__PROBLEM TO WORK ON__. Copy everything from the line containing "For every named target in this 1529×2408" down to the line containing "[The Home Depot", both included, and nothing else, keeping the requests. Scale every click coordinate in the answers by 1.45, rounding to whole numbers with halves going up.

__RECORD EXCERPTS__.
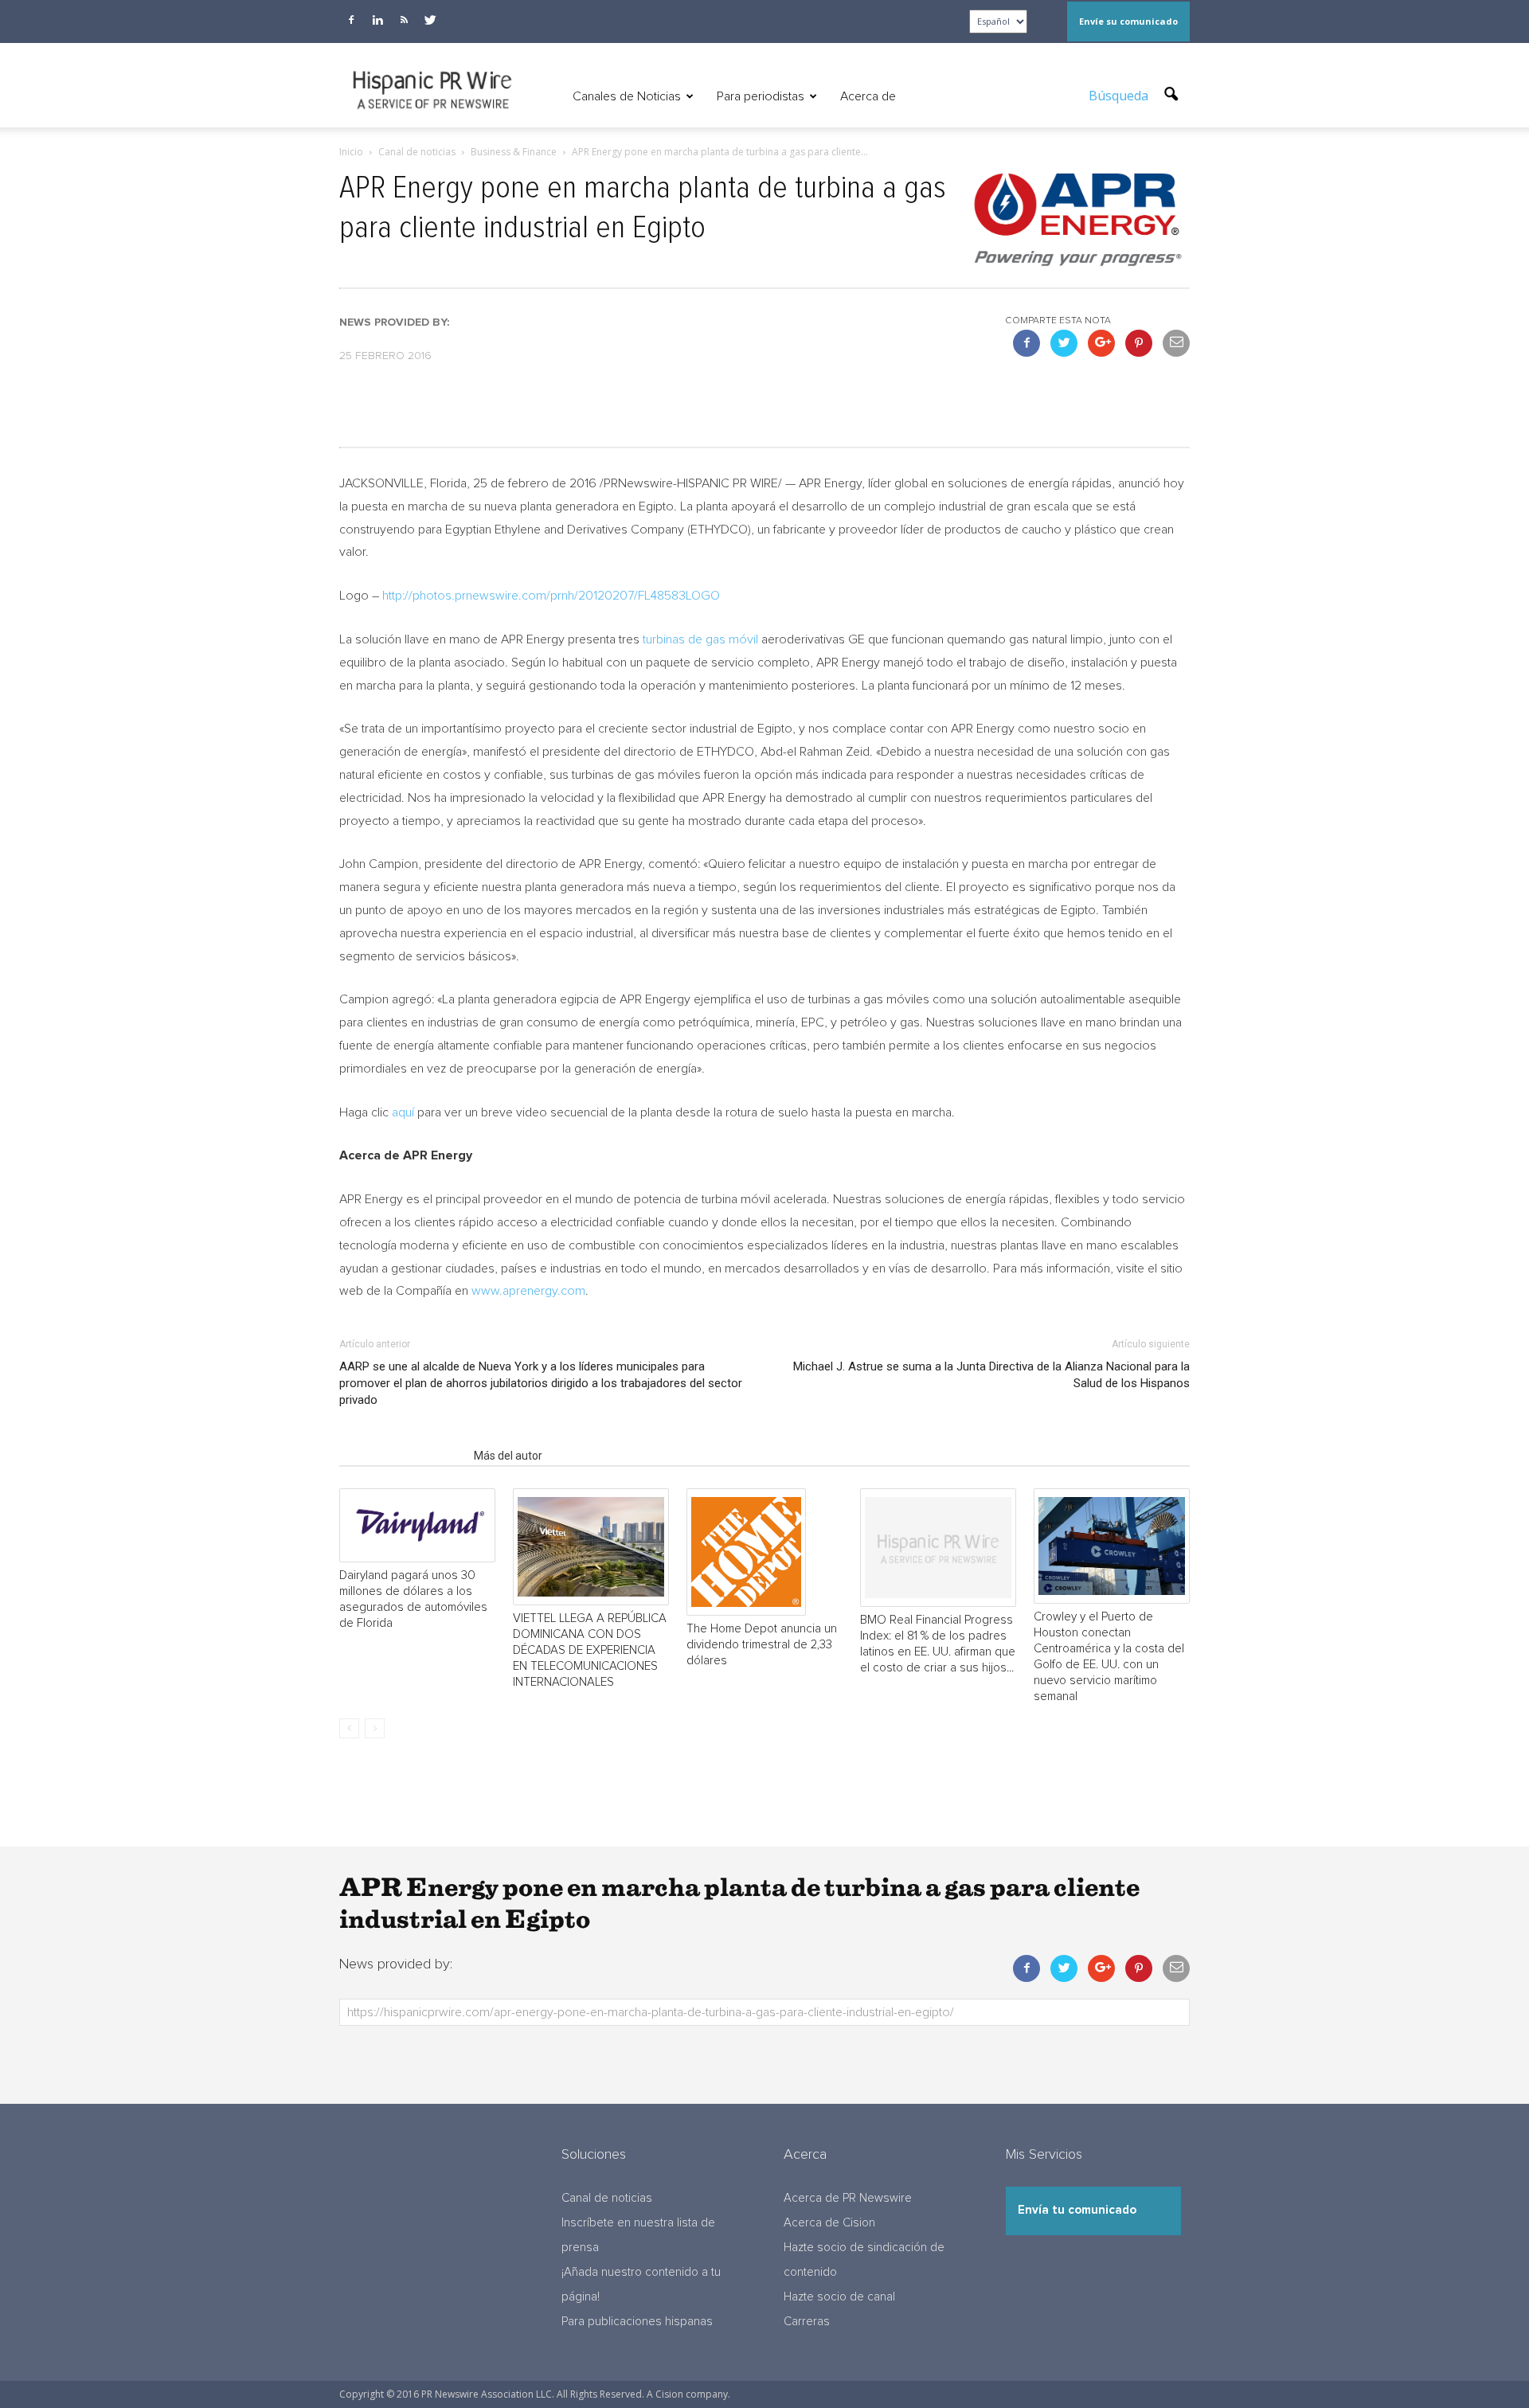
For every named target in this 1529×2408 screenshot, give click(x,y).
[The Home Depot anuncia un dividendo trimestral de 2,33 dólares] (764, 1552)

---

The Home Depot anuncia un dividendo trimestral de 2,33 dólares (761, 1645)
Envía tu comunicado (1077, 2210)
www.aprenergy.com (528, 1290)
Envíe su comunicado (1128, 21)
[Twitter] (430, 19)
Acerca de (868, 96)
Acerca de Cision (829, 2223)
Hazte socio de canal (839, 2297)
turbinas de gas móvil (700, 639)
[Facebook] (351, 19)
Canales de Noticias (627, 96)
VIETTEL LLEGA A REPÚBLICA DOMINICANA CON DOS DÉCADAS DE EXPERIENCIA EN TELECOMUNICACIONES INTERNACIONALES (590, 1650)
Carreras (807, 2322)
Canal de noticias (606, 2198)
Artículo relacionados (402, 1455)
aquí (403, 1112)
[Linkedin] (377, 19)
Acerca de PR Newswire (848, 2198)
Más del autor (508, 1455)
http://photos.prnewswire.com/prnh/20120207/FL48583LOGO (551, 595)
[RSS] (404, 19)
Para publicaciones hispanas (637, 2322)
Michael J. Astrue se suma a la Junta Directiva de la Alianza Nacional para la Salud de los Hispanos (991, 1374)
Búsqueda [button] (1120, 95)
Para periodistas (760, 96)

--

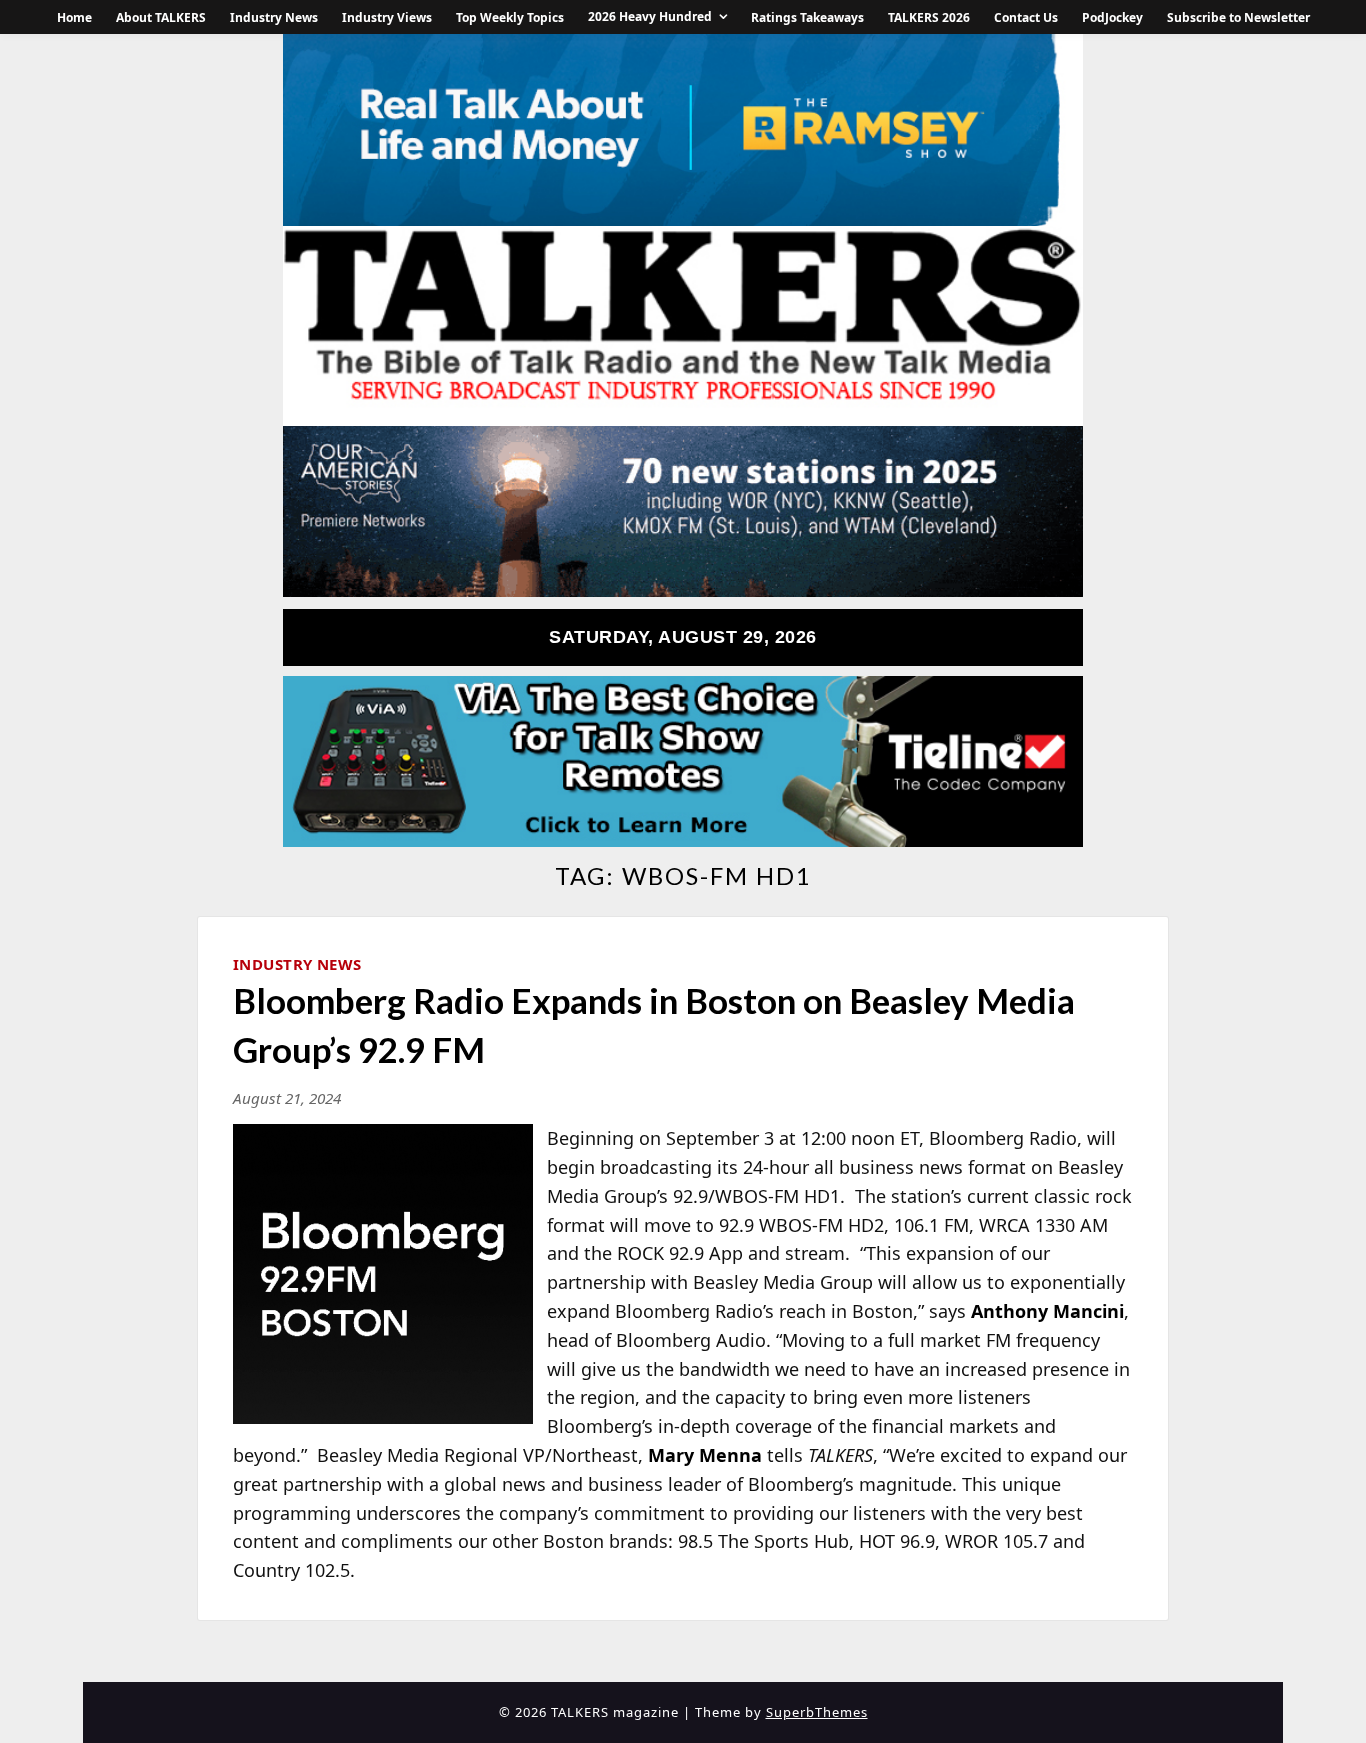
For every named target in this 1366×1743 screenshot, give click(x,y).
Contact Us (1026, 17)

__SOLUTION BELOW__.
For every named target in this 1529×2408 screenshot, give click(x,y).
[The Home Depot anuncia un dividendo trimestral de 2,33 dólares] (1108, 2250)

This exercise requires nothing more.